(Saved entries)
╭──
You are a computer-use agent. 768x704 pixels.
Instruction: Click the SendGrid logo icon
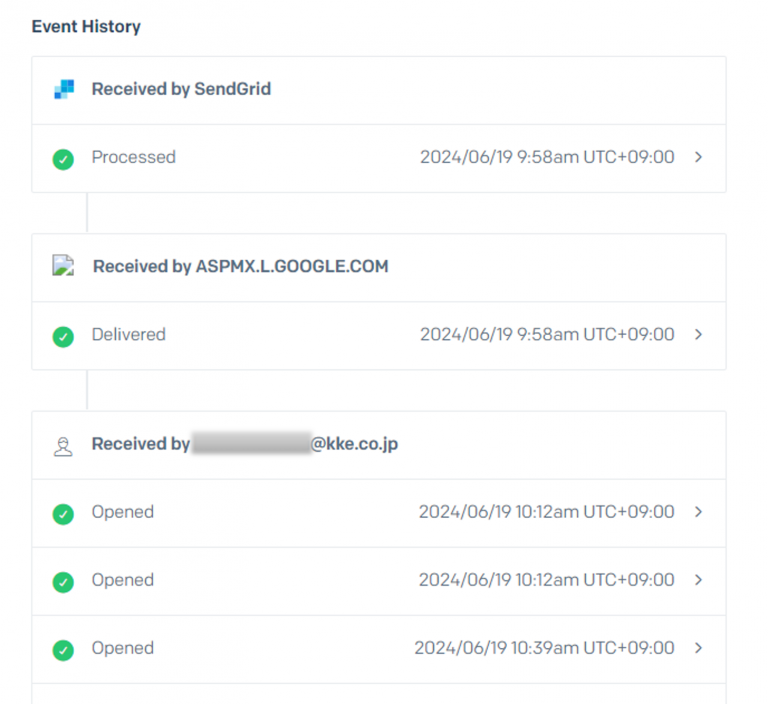click(64, 89)
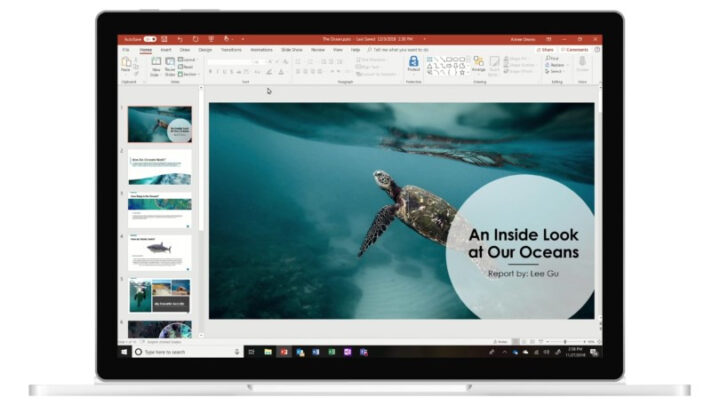Click the New Slide icon
720x405 pixels.
[x=156, y=67]
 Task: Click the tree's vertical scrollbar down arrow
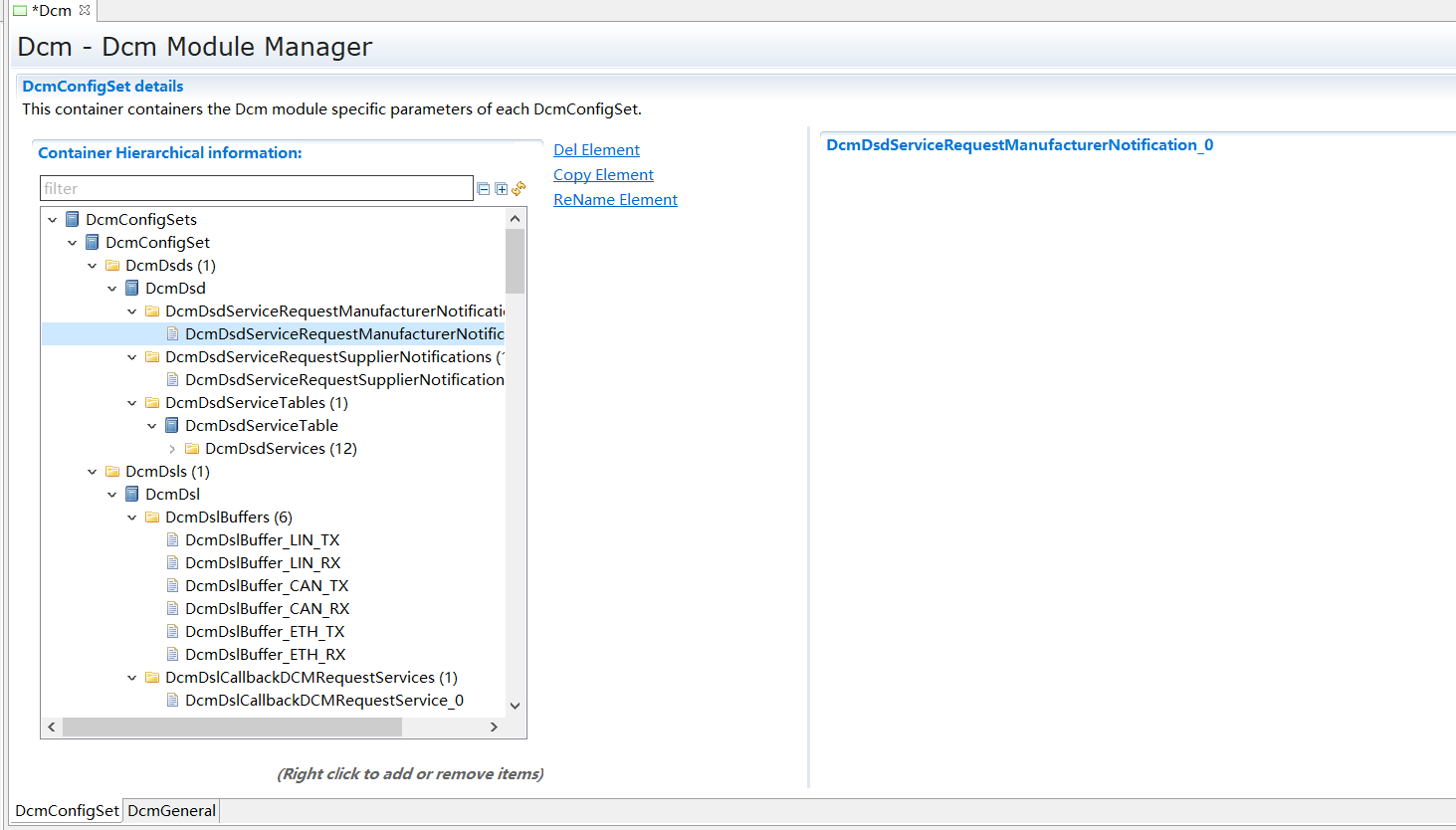515,706
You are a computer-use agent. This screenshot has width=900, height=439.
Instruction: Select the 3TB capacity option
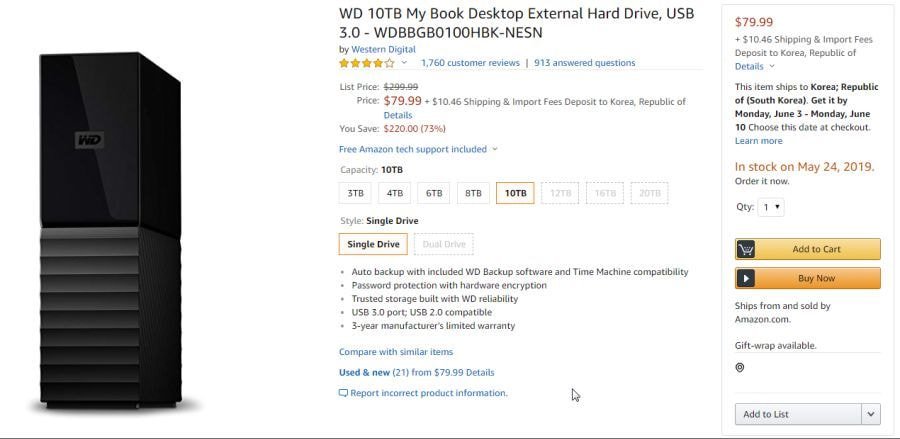(355, 193)
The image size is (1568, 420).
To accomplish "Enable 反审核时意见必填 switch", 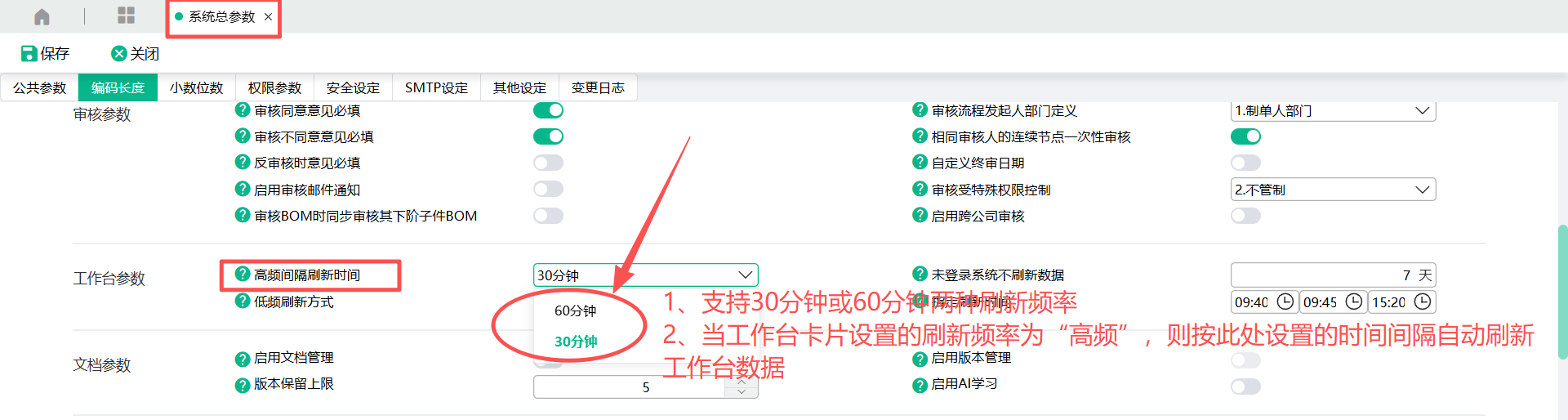I will pyautogui.click(x=548, y=163).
╰──
**Exercise goal:** Could you find every line in the records above that has the string "computer" and copy it?

**Response area:**
You are a computer-use agent. 768x704 pixels.
You are a computer-use agent. This screenshot has width=900, height=439.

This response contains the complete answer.